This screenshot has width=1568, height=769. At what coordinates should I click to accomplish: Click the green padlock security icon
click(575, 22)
****************
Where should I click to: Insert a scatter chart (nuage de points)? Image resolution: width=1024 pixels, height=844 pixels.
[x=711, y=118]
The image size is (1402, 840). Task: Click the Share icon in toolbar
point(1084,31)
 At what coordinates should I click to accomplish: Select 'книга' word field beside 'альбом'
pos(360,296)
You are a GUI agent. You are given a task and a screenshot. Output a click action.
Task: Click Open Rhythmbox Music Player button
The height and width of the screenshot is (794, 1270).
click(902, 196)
****************
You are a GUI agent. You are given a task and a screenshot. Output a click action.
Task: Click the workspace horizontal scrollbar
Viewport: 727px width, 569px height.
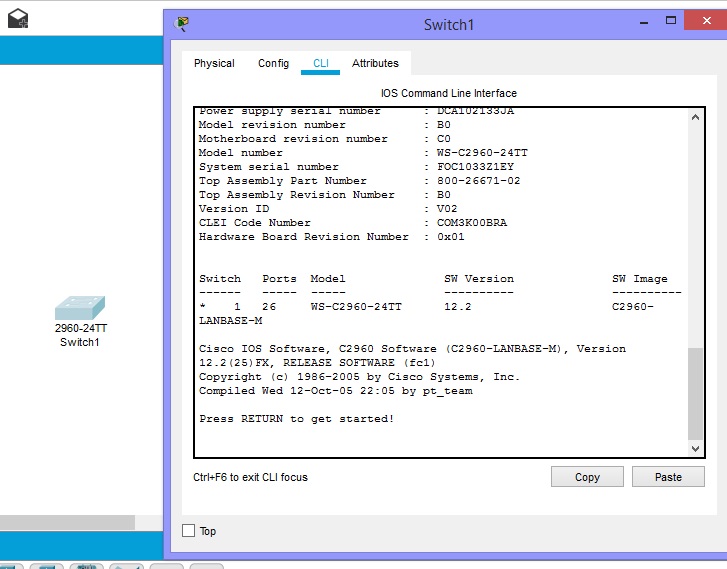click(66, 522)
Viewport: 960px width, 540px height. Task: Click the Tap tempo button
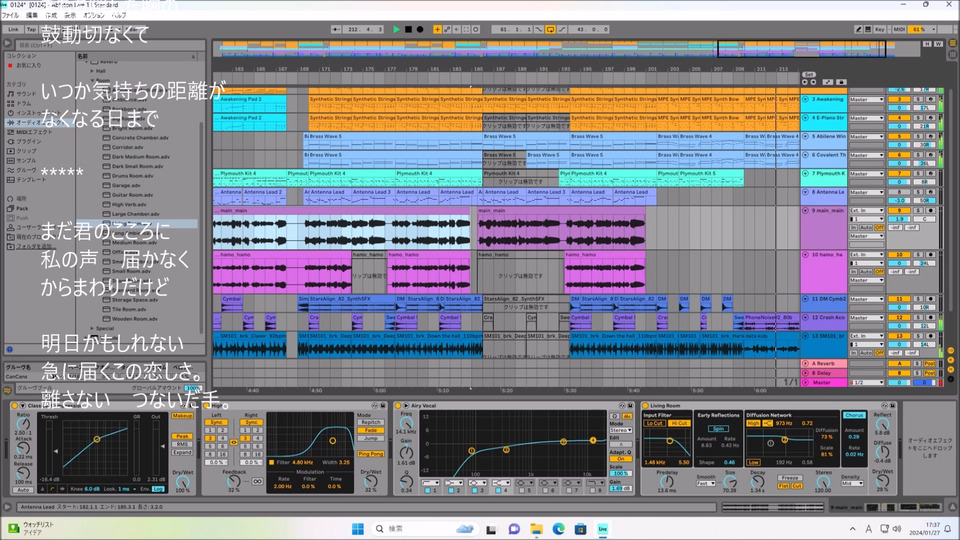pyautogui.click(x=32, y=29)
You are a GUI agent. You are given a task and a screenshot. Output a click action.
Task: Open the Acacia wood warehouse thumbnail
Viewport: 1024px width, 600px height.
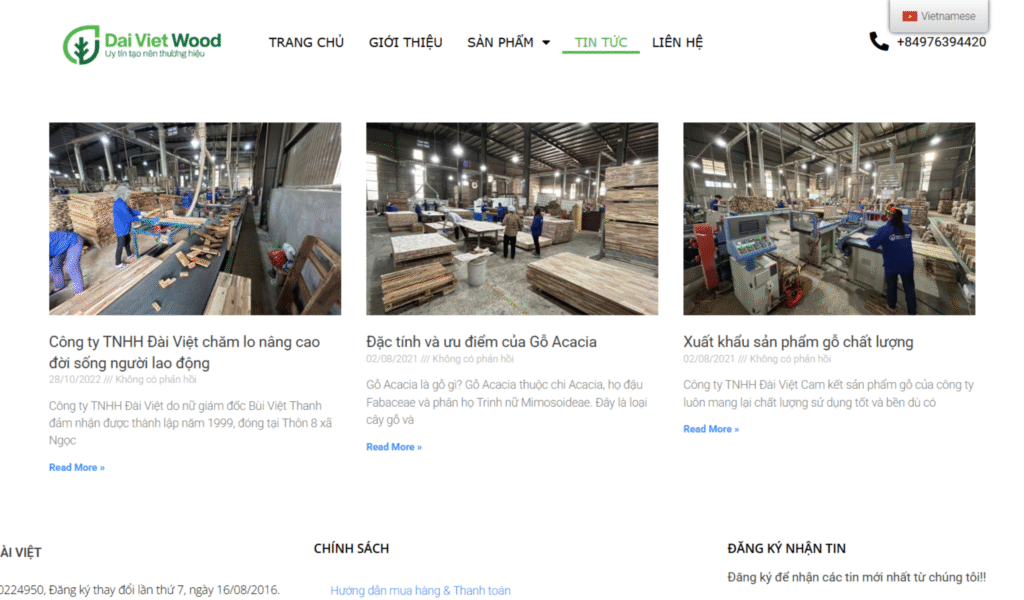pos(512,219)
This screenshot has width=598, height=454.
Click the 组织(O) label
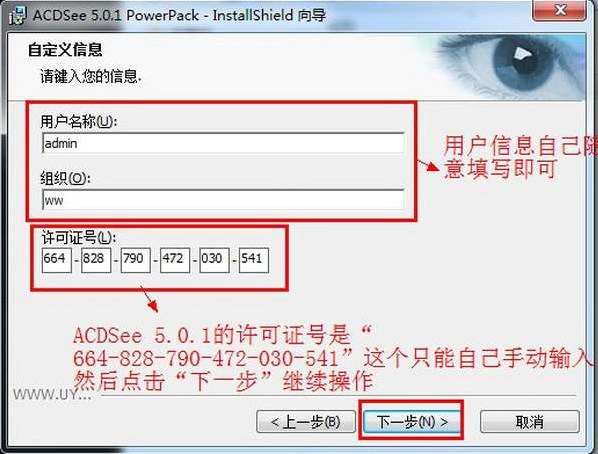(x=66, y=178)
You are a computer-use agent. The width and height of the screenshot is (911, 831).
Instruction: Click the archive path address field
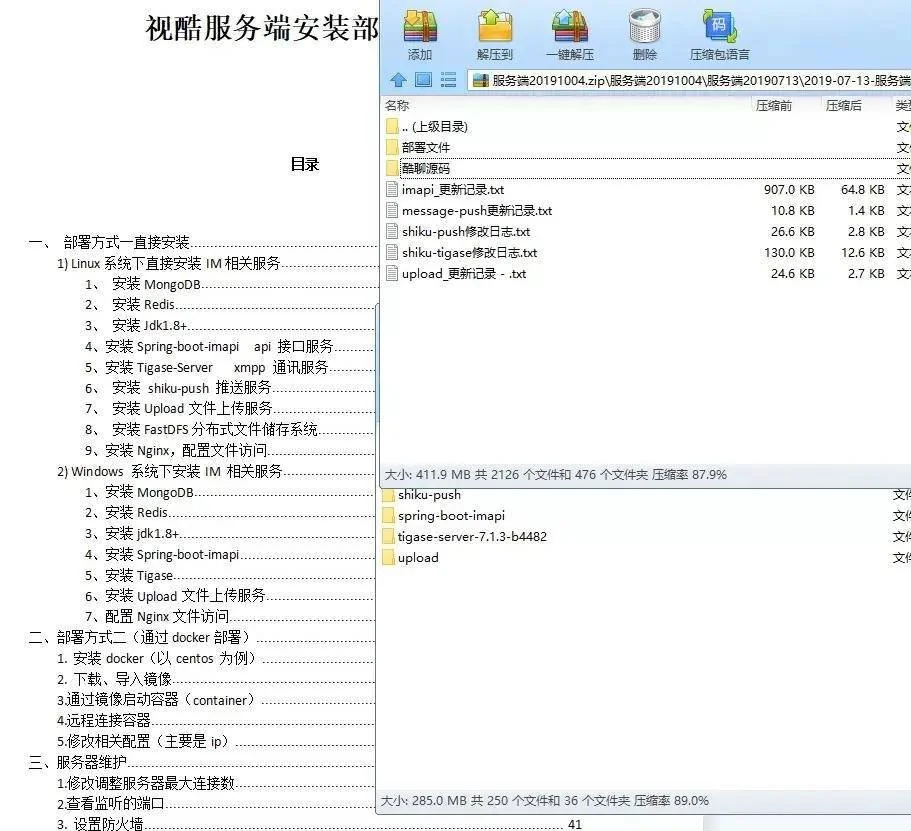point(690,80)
****************
• [Request] Rewrite the items from the line containing "You are a computer-use" down to the line containing "point(690,80)", changing "address field" to "text box" and leaving everything else unchanged. Omit the pictures.

• [Correct answer]
You are a computer-use agent. The width and height of the screenshot is (911, 831).
Instruction: Click the archive path text box
point(690,80)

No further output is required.